→ Task instructions
Give again every line from the one with "Select the 500" through the last line of the data, exactly, and leave out the lines before it.

(Collected data entries)
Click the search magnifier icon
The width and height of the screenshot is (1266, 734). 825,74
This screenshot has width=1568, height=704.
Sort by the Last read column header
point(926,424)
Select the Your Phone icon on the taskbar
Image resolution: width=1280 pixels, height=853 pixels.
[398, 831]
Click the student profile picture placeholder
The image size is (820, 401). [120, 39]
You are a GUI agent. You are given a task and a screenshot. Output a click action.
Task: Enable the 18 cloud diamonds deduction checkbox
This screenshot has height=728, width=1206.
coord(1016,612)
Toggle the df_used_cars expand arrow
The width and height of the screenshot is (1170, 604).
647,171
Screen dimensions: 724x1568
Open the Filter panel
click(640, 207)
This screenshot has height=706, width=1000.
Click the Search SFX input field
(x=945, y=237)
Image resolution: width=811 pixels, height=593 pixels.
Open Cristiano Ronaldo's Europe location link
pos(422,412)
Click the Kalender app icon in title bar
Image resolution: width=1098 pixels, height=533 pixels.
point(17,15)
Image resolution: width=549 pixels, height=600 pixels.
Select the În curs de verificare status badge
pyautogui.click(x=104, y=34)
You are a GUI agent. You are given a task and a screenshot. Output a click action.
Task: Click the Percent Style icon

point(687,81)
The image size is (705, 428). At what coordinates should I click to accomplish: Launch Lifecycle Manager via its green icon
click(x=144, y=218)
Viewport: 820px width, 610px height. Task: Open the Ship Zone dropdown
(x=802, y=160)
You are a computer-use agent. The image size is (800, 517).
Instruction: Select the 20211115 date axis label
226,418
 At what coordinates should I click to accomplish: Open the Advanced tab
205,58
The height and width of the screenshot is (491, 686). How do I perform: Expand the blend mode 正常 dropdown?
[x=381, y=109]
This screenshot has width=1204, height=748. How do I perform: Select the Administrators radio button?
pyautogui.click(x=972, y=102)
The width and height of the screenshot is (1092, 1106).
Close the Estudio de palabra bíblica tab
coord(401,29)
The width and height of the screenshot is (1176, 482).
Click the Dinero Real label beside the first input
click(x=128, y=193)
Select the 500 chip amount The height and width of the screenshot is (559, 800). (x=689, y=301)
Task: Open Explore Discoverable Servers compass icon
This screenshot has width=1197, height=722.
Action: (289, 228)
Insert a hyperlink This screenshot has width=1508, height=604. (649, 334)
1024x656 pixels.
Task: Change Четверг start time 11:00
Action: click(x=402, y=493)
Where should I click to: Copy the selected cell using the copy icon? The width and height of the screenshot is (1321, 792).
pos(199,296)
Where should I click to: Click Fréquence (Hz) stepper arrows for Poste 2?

→ Your response
Select the 500 chip amount The height and width of the screenshot is (559, 800). (x=689, y=301)
Task: Open Explore Discoverable Servers compass icon
This screenshot has width=1197, height=722.
Action: (289, 228)
Insert a hyperlink This screenshot has width=1508, height=604. (649, 334)
1024x656 pixels.
Task: Change Четверг start time 11:00
Action: click(x=402, y=493)
Where should I click to: Copy the selected cell using the copy icon? The width and height of the screenshot is (1321, 792).
pos(199,296)
Where should I click to: Click Fréquence (Hz) stepper arrows for Poste 2?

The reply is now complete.